▸ **Instructions to follow**
Exactly reproduce the data from its first line through the line with "9700 (82, 2359)", leaving out every line after it.

(Stored data entries)
■ ■ ■
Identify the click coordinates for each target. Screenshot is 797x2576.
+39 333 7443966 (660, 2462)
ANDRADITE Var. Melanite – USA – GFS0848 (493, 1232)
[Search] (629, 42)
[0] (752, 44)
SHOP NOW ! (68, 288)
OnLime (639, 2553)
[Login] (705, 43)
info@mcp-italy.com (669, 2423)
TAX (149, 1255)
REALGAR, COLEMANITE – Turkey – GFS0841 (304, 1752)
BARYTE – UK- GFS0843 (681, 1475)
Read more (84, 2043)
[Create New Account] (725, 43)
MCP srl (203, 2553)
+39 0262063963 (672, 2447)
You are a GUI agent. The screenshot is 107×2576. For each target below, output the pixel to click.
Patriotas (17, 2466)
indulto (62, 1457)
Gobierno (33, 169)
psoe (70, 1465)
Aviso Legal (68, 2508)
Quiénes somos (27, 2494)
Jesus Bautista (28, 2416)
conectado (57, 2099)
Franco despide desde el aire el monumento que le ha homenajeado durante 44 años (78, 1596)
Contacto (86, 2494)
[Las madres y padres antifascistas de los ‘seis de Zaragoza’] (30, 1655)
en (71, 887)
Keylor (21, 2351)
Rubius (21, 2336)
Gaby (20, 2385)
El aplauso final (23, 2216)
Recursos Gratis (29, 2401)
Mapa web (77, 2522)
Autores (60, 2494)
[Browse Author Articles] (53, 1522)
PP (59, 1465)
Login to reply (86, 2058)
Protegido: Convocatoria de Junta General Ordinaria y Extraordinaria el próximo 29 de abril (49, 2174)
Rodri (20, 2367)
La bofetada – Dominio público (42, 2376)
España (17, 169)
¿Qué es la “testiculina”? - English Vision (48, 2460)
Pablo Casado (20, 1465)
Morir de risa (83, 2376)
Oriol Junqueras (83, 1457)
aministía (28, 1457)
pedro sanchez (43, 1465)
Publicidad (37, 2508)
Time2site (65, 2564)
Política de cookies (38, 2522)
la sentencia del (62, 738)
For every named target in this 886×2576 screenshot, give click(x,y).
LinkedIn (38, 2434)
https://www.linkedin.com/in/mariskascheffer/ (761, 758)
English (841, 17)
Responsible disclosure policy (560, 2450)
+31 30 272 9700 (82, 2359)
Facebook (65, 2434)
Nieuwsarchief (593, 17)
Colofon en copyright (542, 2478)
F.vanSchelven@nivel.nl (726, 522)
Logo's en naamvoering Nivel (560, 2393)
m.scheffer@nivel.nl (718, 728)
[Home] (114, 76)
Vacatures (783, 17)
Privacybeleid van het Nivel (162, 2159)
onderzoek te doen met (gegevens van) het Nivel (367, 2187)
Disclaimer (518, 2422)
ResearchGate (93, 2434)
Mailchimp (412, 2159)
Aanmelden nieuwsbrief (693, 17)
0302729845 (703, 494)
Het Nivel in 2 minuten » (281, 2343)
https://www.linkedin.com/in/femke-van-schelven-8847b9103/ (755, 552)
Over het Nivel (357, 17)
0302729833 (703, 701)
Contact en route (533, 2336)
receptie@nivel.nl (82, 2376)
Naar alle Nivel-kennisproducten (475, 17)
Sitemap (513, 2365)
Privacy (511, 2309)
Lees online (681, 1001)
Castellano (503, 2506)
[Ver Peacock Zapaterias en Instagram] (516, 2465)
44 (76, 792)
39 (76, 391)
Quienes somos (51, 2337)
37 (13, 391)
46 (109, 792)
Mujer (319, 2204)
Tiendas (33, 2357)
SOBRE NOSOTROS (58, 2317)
■ ■ ■
▸ **Solution**
Identify the click coordinates for each target. Screenshot is 797x2576.
+39 333 7443966 (660, 2462)
ANDRADITE Var. Melanite – USA – GFS0848 (493, 1232)
[Search] (629, 42)
[0] (752, 44)
SHOP NOW ! (68, 288)
OnLime (639, 2553)
[Login] (705, 43)
info@mcp-italy.com (669, 2423)
TAX (149, 1255)
REALGAR, COLEMANITE – Turkey – GFS0841 (304, 1752)
BARYTE – UK- GFS0843 (681, 1475)
Read more (84, 2043)
[Create New Account] (725, 43)
MCP srl (203, 2553)
+39 0262063963 (672, 2447)
You are a GUI agent. The screenshot is 107×2576. For each target below, output the pixel to click.
Patriotas (17, 2466)
indulto (62, 1457)
Gobierno (33, 169)
psoe (70, 1465)
Aviso Legal (68, 2508)
Quiénes somos (27, 2494)
Jesus Bautista (28, 2416)
conectado (57, 2099)
Franco despide desde el aire el monumento que le ha homenajeado durante 44 años (78, 1596)
Contacto (86, 2494)
[Las madres y padres antifascistas de los ‘seis de Zaragoza’] (30, 1655)
en (71, 887)
Keylor (21, 2351)
Rubius (21, 2336)
Gaby (20, 2385)
El aplauso final (23, 2216)
Recursos Gratis (29, 2401)
Mapa web (77, 2522)
Autores (60, 2494)
[Browse Author Articles] (53, 1522)
PP (59, 1465)
Login to reply (86, 2058)
Protegido: Convocatoria de Junta General Ordinaria y Extraordinaria el próximo 29 de abril (49, 2174)
Rodri (20, 2367)
La bofetada – Dominio público (42, 2376)
España (17, 169)
¿Qué es la “testiculina”? - English Vision (48, 2460)
Pablo Casado (20, 1465)
Morir de risa (83, 2376)
Oriol Junqueras (83, 1457)
aministía (28, 1457)
pedro sanchez (43, 1465)
Publicidad (37, 2508)
Time2site (65, 2564)
Política de cookies (38, 2522)
la sentencia del (62, 738)
For every named target in this 886×2576 screenshot, give click(x,y).
LinkedIn (38, 2434)
https://www.linkedin.com/in/mariskascheffer/ (761, 758)
English (841, 17)
Responsible disclosure policy (560, 2450)
+31 30 272 9700 (82, 2359)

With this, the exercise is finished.